** begin TASK MATERIAL **
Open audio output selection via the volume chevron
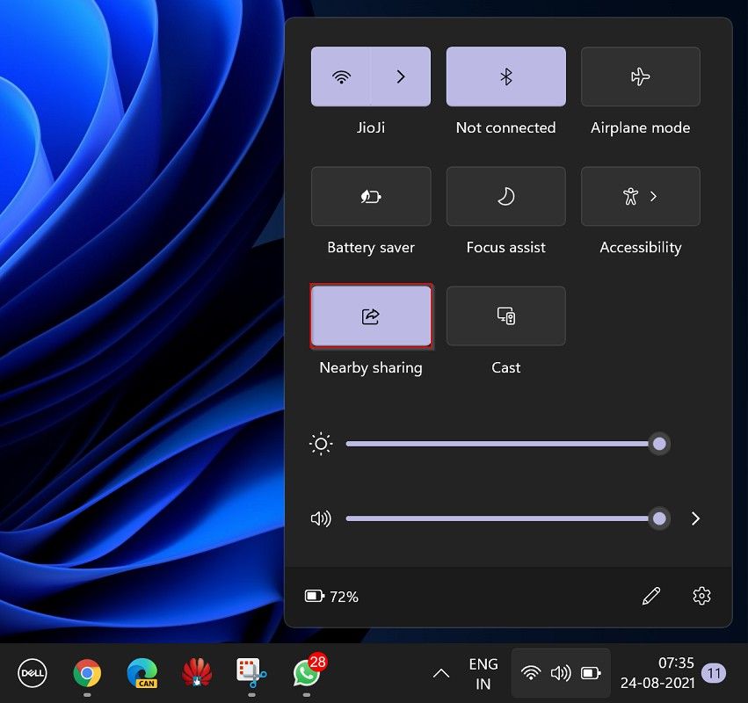748x703 pixels. pyautogui.click(x=695, y=518)
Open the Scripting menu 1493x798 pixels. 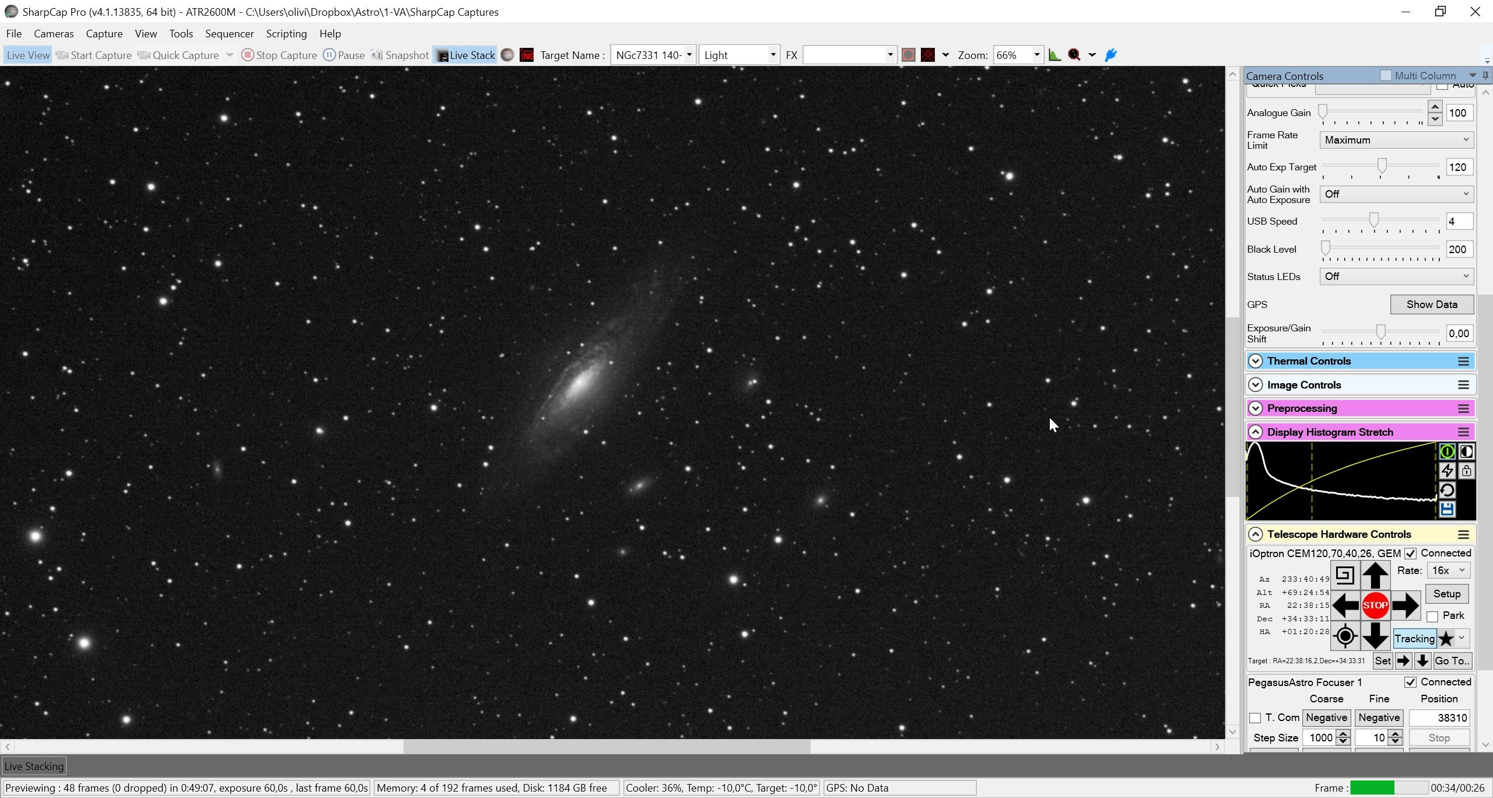click(x=286, y=34)
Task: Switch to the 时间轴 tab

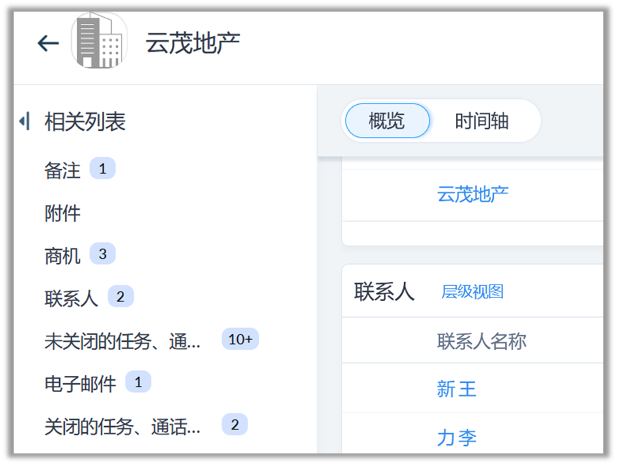Action: point(481,122)
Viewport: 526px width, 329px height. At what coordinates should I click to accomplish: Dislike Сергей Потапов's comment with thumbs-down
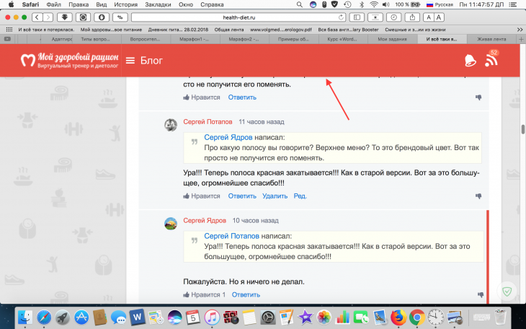tap(478, 196)
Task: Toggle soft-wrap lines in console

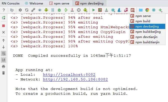Action: pos(4,53)
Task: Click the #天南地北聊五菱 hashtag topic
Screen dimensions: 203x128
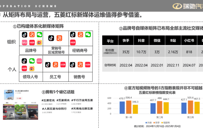Action: pyautogui.click(x=82, y=108)
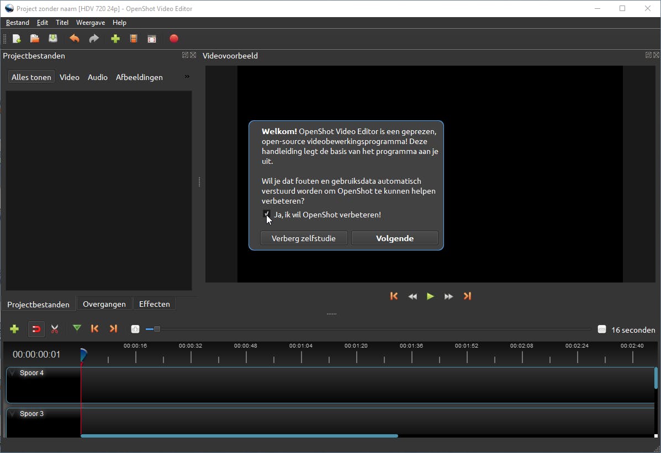Image resolution: width=661 pixels, height=453 pixels.
Task: Expand the Spoor 3 track menu arrow
Action: pos(13,414)
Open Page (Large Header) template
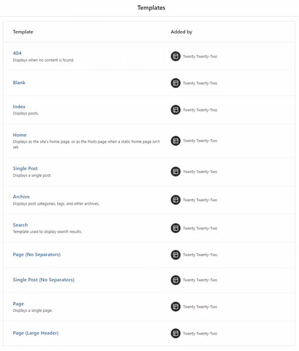299x351 pixels. [36, 333]
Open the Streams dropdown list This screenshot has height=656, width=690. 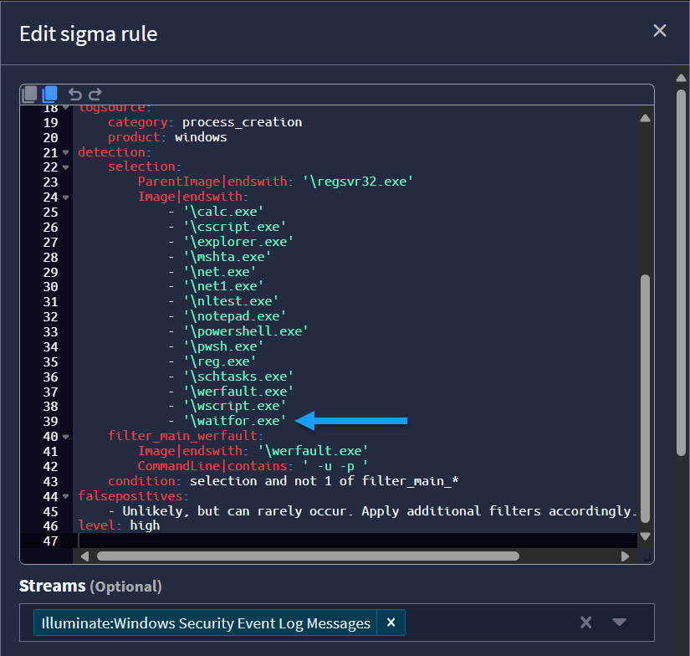click(x=619, y=623)
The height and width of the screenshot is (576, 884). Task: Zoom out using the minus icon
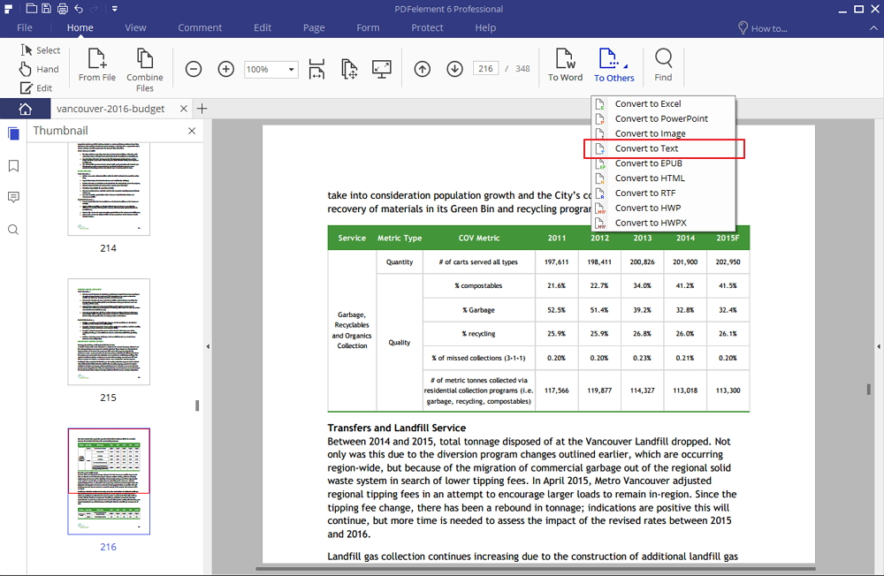(x=194, y=68)
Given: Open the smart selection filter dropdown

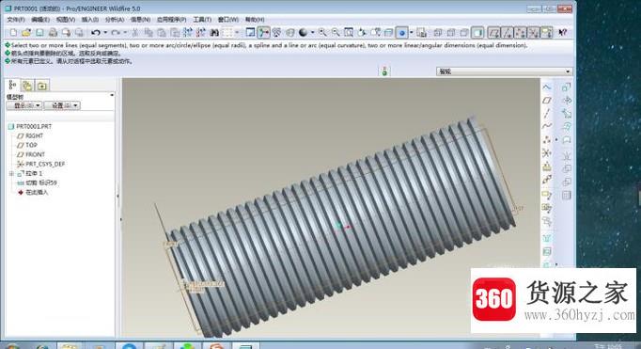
** end TASK MATERIAL **
→ TASK REQUIREMENTS:
Update the lines that begin at the line containing "Viewport: 526px width, 329px" and end with the line containing "Action: pos(4,53)", replacing "console" with "terminal" and keeping everything else the same. Give only those lines, without the pictures.

→ THE COMPLETED TASK:
Viewport: 526px width, 329px height. At what coordinates should I click to accomplish: Dislike Сергей Потапов's comment with thumbs-down
tap(478, 196)
Task: Toggle soft-wrap lines in terminal

Action: pos(4,53)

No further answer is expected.